Although the Paauilo Mauka and Kalopa area receives an average of 100 or more inches of rain a year, drought conditions can create dangerous wildfire conditions that have led to some historic fires in the past.
Joe Clarkson, President of the PMKCA, noted in a recent Hamakua Times post:
“After a severe drought in 1901, several large fires broke out in Hamakua, affecting areas from ‘O’okala to Kalopa. The following excerpt from P. Quentin Tomich’s Perspectives on Hamakua History describes the effects of these fires-
…the first fire started on 3 July in lands of a Niupea homesteader, and spread through several coffee plantations as well as into government lease lands. Thence the fire branched into cane lands of ‘O’okala and Ka’ala…, Kuka’iau and Koholalele…
A second fire started on homesteads in Pohakea and spread to lots in Ka’apahu. A third blaze, largest in area, began in Ka’ohe and was traced to careless honey hunters smoking out bees… It destroyed much coffee and cane land and burned out only when it reached the broad gorge of Kalopa Gulch.

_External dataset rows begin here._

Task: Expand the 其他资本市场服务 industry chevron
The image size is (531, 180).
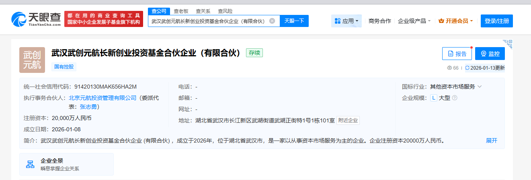Action: click(480, 87)
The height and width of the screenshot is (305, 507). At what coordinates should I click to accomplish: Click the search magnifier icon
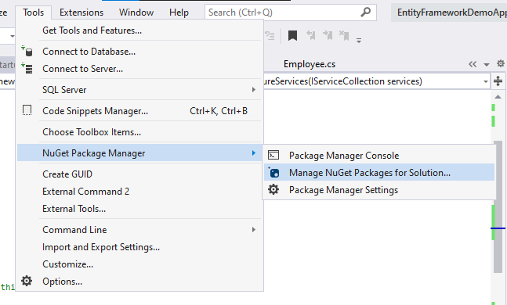[366, 13]
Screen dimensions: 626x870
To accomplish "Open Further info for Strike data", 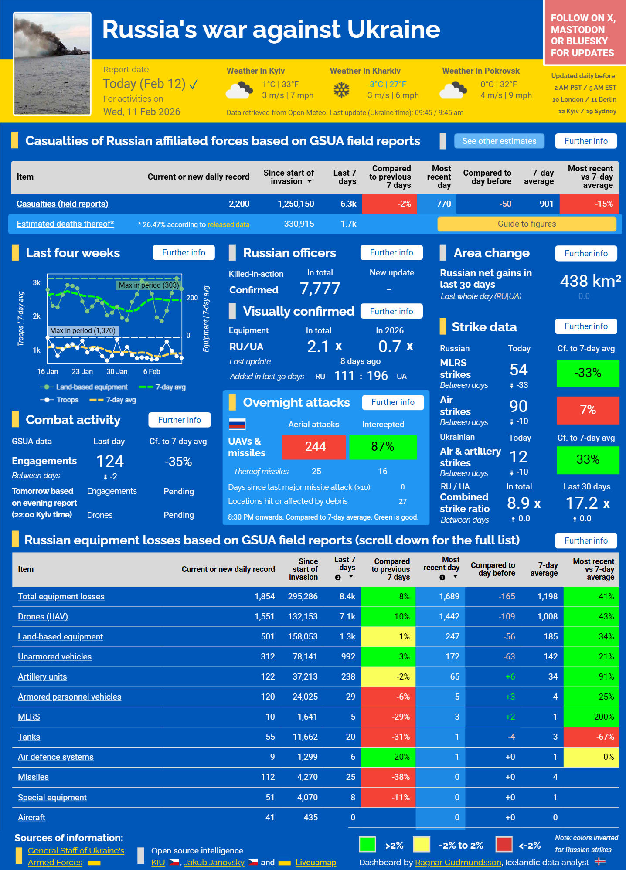I will (x=585, y=326).

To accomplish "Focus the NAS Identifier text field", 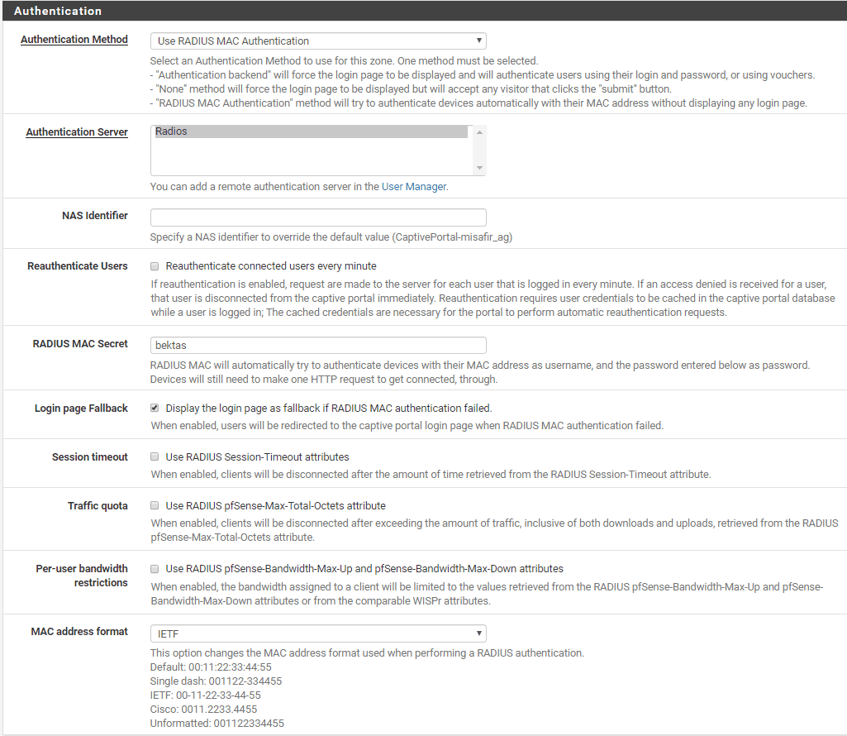I will pos(318,217).
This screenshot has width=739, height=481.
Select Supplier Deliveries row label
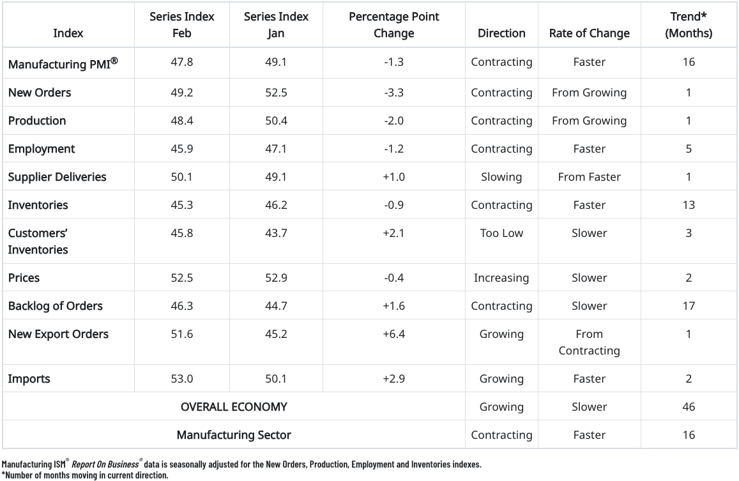pyautogui.click(x=57, y=177)
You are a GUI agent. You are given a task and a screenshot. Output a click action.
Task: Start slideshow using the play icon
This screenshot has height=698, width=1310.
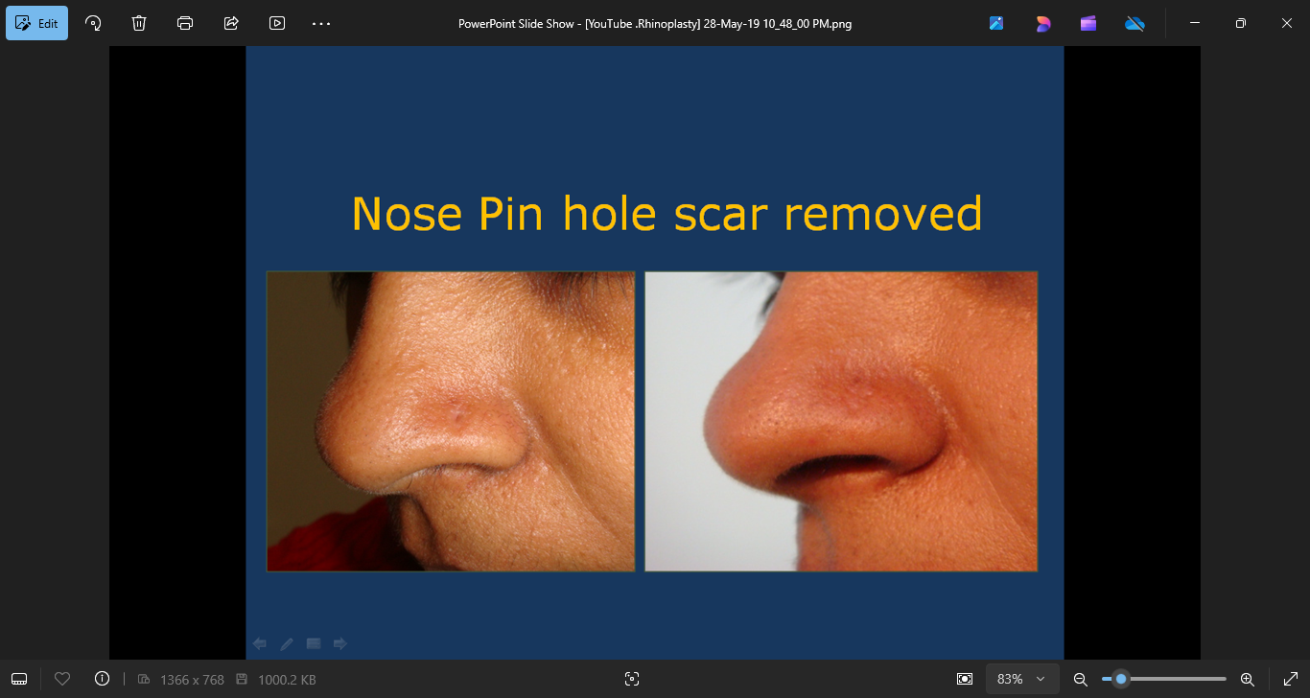277,23
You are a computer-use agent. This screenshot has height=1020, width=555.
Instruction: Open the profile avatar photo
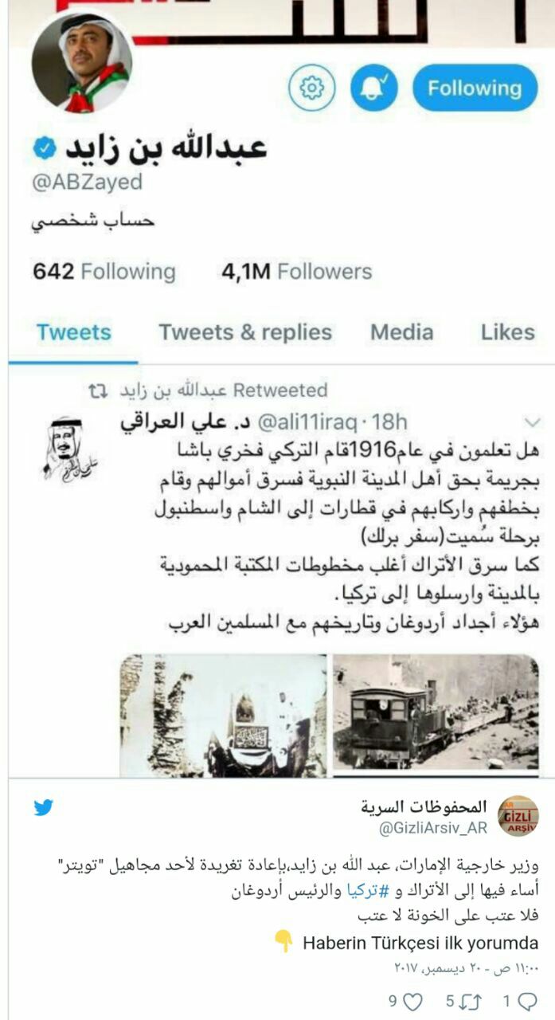pyautogui.click(x=82, y=62)
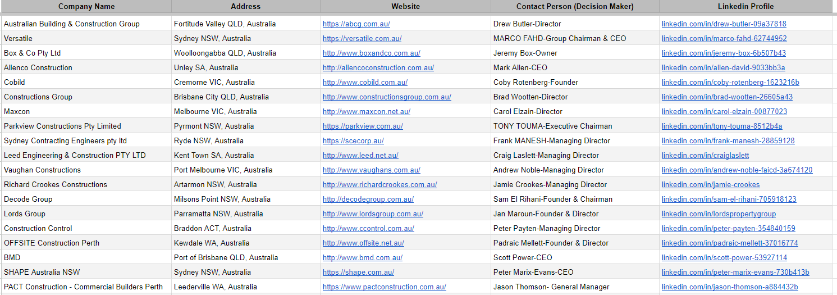Select the Website column header

405,7
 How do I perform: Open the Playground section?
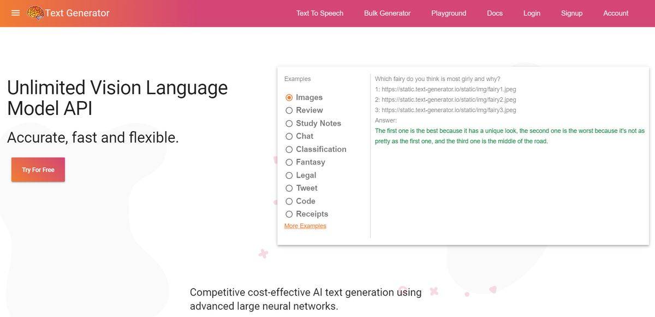click(x=448, y=13)
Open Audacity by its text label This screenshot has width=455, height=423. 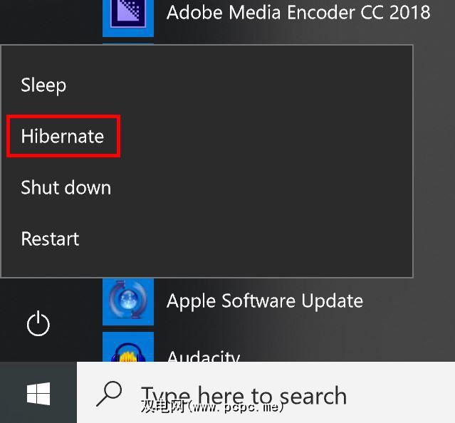pyautogui.click(x=203, y=354)
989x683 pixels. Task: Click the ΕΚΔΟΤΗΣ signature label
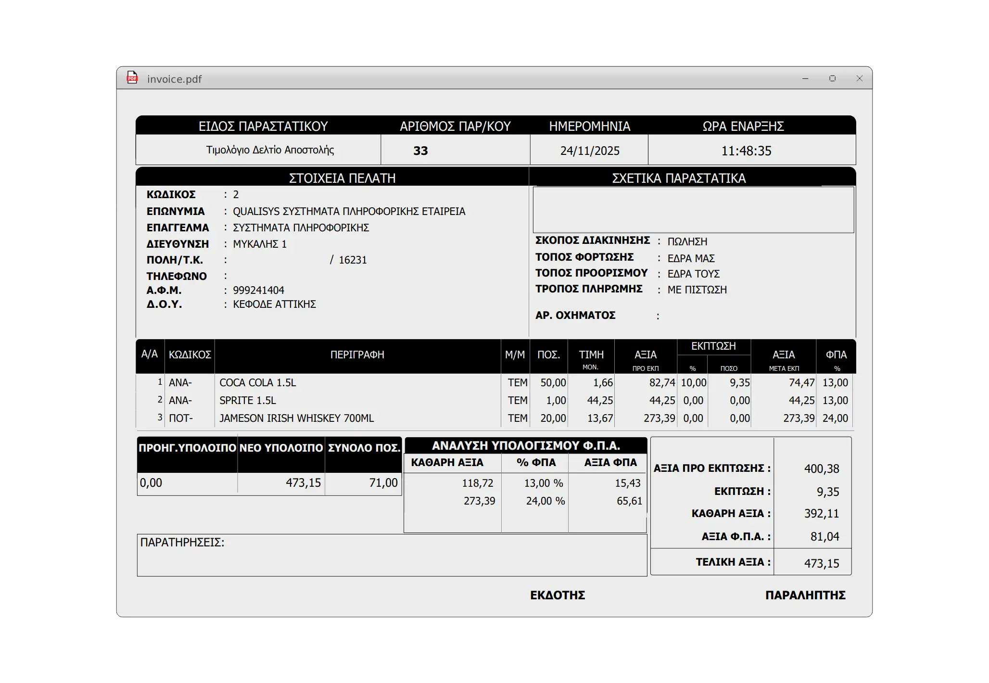coord(558,595)
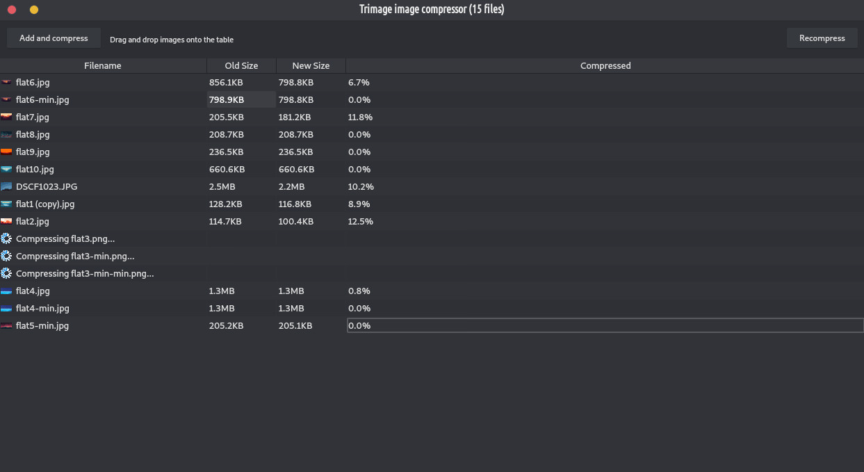Click the flat2.jpg thumbnail icon
The height and width of the screenshot is (472, 864).
pyautogui.click(x=6, y=221)
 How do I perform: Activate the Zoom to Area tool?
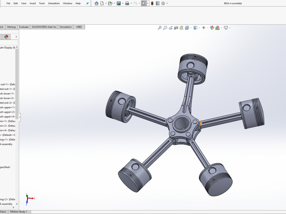(x=165, y=28)
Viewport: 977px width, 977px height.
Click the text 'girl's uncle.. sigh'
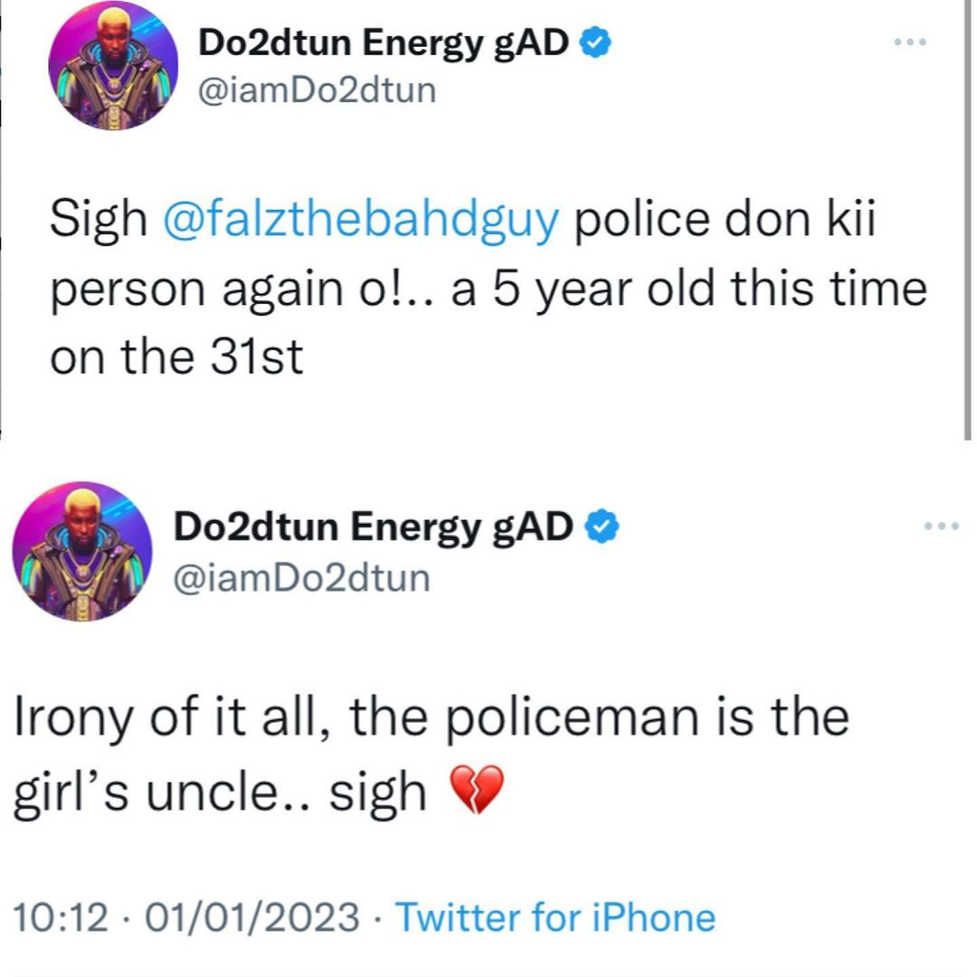pos(219,792)
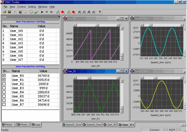Click the pencil 2 toolbar icon

click(69, 12)
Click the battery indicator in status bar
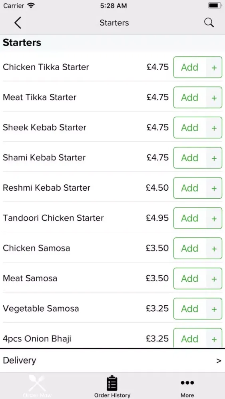This screenshot has width=225, height=399. [215, 6]
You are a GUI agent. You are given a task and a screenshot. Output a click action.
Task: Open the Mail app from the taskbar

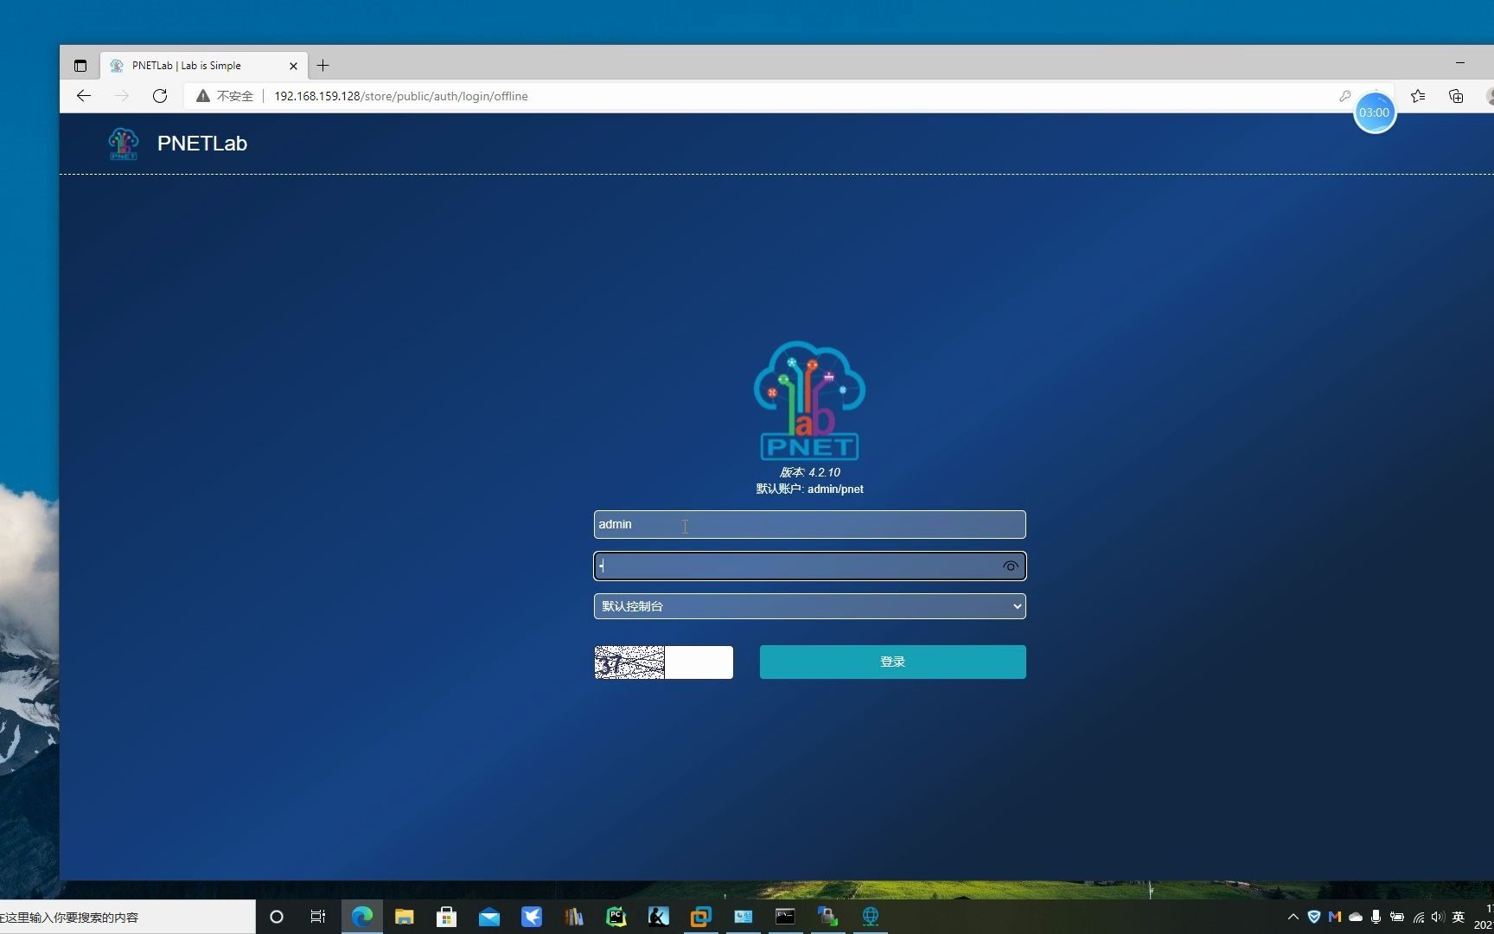click(488, 916)
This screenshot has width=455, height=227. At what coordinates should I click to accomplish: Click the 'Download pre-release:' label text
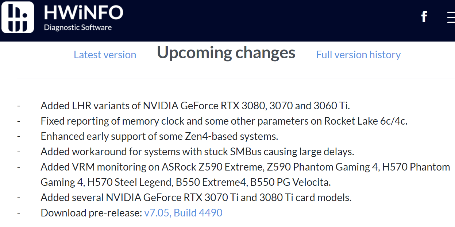click(x=91, y=213)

It should be noted that the burned areas included dense rainforest above ‘O’okala to elevations of 4,500 feet, an area and type of forest that most folks would now think impossible to catch on fire. But it was observed at the time that there was “complete destruction of former existing tropical forest and great injury to soil by the depth (over six feet) to which the fire had penetrated”.
Part of our mission is to ensure intense wildfires like impact communities as little as possible. Pablo gave a presentation to 40 PMKCA members on July 30th at the North Hawaii Education and Research Center in Honokaa. He gave a brief overview about the Firewise Communities program and how HWMO could assist the community in working towards Firewise Recognition and overall wildfire readiness.
“Just imagine,” said Joe Clarkson, “the fire potential of thousands of acres of eucalyptus plantations (including harvest areas full of debris and tall grass), fallow guinea grass range land, forests of ironwood and gulch jungles of dead rose apple and waiwi, all desiccated by months of severe drought.
In addition to the 1901 drought, severe drought, with accompanying fires, affected Hamakua in the early and middle 1960s, with the 1965 drought being exceptionally extreme. It has been decades since a really severe drought has affected Hamakua, but one can and will happen, we just don’t know when.”